Why would THEY be interested in Polar launches to Polar Orbit (assuming that is the best place to get something to Polar Orbit)?  Surveillance?  Mind Control?  Weather Control?  Some sort of Space Shield against Illegal Space Aliens using Earth's magnetic field and some weird 90 degree satellite magnetronic intar-axion?

Clearly, since there is an absence of anything in the Fake News about an Antarctic Launch Facility, there must be one.  As the caveat of no evidence to support a conspiracy theory is the first indicator of a conspiracy, this follows logically.

I hope there is a planned boarding mission for the "Dark Knight" object, with film crews and space Marines.  That's what I would be doing if I was THEM...


Re: Antarctic Shenanigans
« Reply #111 on: March 04, 2017, 02:45:25 PM »
"...made to work."  As in kludging it together to making Polar Orbit, or there is a benefit to achieving Polar Orbit from either of the poles?

Are Polar Orbits useful in any specific applications?  I would imagine that communications satellites would not benefit, I would think the geosynchronous or that weird orbit that the Sirius(?) radio satellites use to keep them over a specific region is more useful, and there really aren't many folks at the poles to service.

Why would THEY be interested in Polar launches to Polar Orbit (assuming that is the best place to get something to Polar Orbit)?  Surveillance?  Mind Control?  Weather Control?  Some sort of Space Shield against Illegal Space Aliens using Earth's magnetic field and some weird 90 degree satellite magnetronic intar-axion?

Clearly, since there is an absence of anything in the Fake News about an Antarctic Launch Facility, there must be one.  As the caveat of no evidence to support a conspiracy theory is the first indicator of a conspiracy, this follows logically.

I hope there is a planned boarding mission for the "Dark Knight" object, with film crews and space Marines.  That's what I would be doing if I was THEM...

Polar orbits are used when you want to view the entire earth.
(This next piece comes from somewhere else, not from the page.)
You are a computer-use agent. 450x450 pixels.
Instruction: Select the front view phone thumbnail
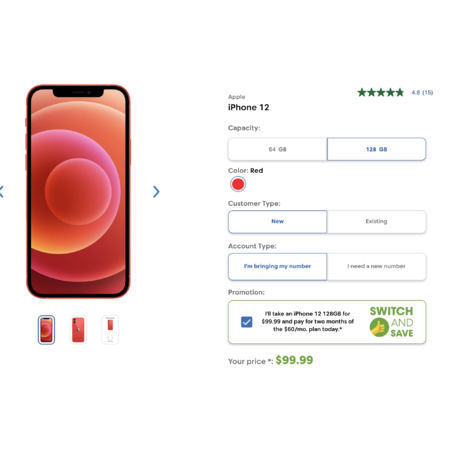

Like surveillance satellites or Landsat type satellites. That is why the NRO satellites are usually launched from Vandenburg.
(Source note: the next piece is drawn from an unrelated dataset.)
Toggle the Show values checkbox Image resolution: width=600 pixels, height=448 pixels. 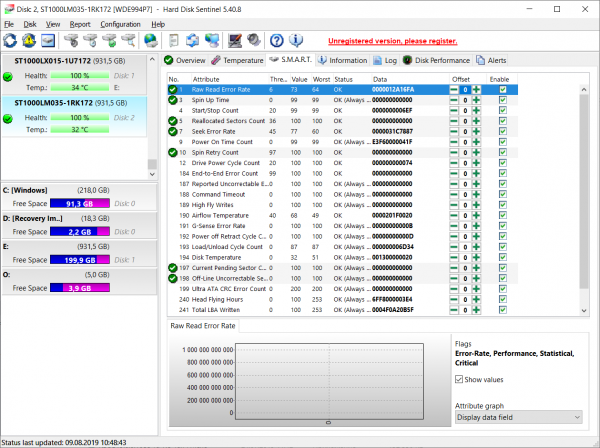[460, 380]
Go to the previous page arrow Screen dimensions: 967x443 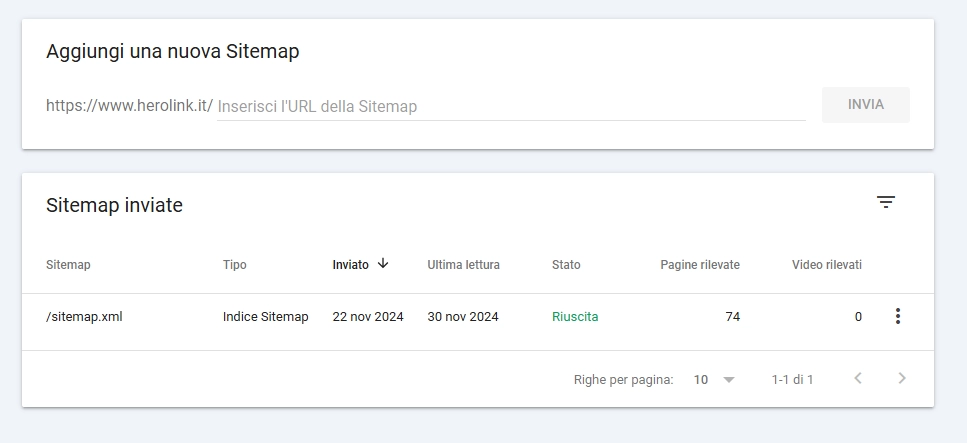click(x=857, y=378)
When a satellite is in polar orbit, the spin of the earth on its axis below allows the satellite to eventually see all of the globe.
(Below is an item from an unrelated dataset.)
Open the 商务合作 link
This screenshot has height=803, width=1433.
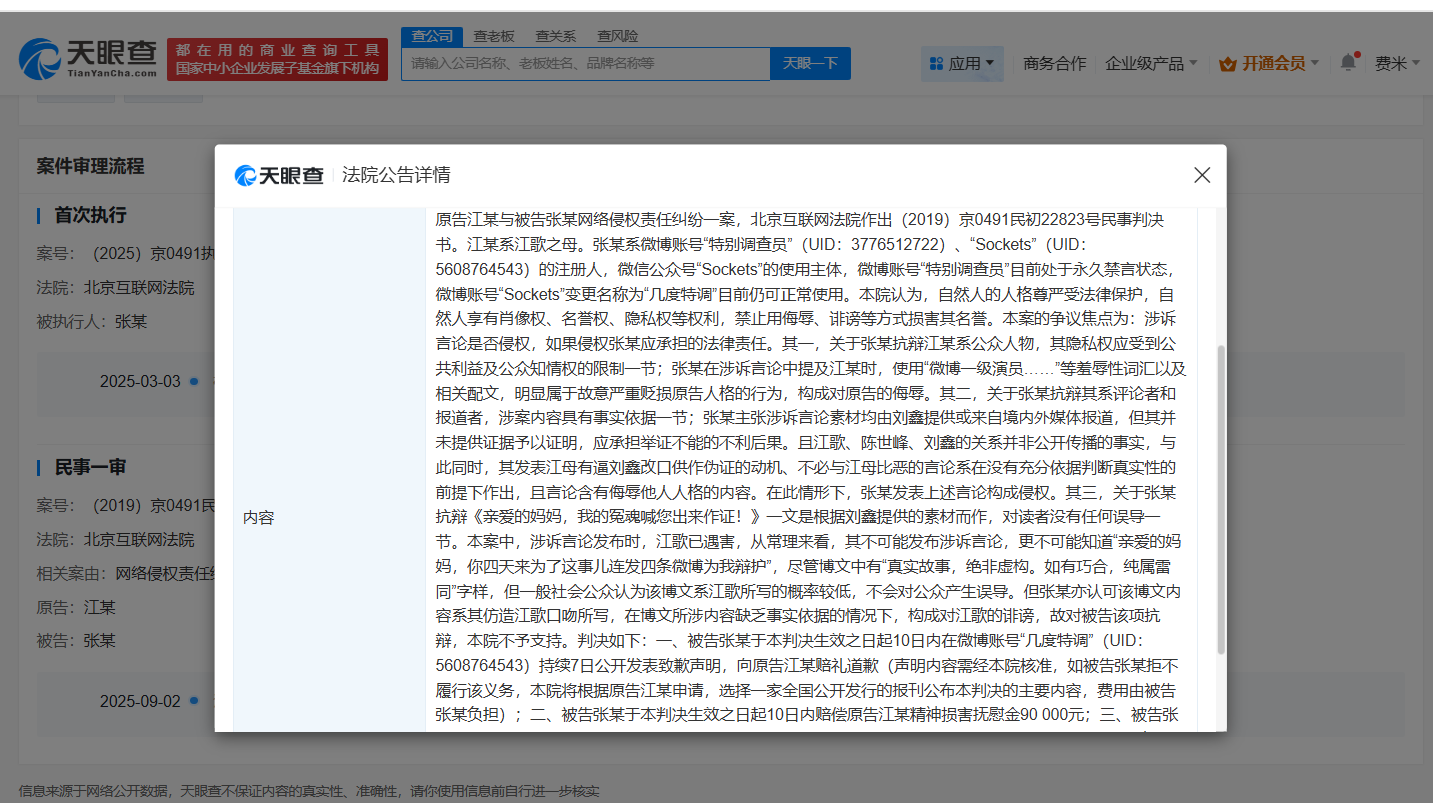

Not good for communication satellites which are generally at geosync above the equator. There are some communication satellites at lower orbit, like Iridium, but threat takes a large network of satellites to provide continuous coverage.

Re: Antarctic Shenanigans
« Reply #112 on: March 06, 2017, 05:31:25 AM »
Any benefit launching from one or the other pole for extra-orbital trajectories?


Re: Antarctic Shenanigans
« Reply #113 on: March 07, 2017, 11:23:21 PM »
Any benefit launching from one or the other pole for extra-orbital trajectories?
None. Any rocket is still going to need at least 25,000 miles per hour velocity no matter the location of the launch site.



Re: Antarctic Shenanigans
« Reply #116 on: March 11, 2017, 06:47:14 PM »
Any M Δv?

http://www.rense.com/general30/yrb3.htm


The energy required to produce the required ∆v to escape a gravity well would be significantly reduced if all the mass just went on vacation interminably for a couple weeks every couple of weeks, like the Belgians and Spanish do.

Re: Antarctic Shenanigans
« Reply #117 on: March 11, 2017, 06:48:06 PM »
None. Any rocket is still going to need at least 25,000 miles per hour velocity no matter the location of the launch site.

Ceres.

Re: Antarctic Shenanigans
« Reply #118 on: March 11, 2017, 06:59:22 PM »
Clearly, since there is an absence of anything in the Fake News about an Antarctic Launch Facility, there must be one.  As the caveat of no evidence to support a conspiracy theory is the first indicator of a conspiracy, this follows logically.

Man I must be fucking high 'cause I totally get that.

Re: Antarctic Shenanigans
« Reply #119 on: March 11, 2017, 07:33:18 PM »
http://www.rense.com/general30/yrb3.htm


The energy required to produce the required ∆v to escape a gravity well would be significantly reduced if all the mass just went on vacation interminably for a couple weeks every couple of weeks, like the Belgians and Spanish do.

And the Italians take three weeks. Re-compute, its bound to skew the calculations.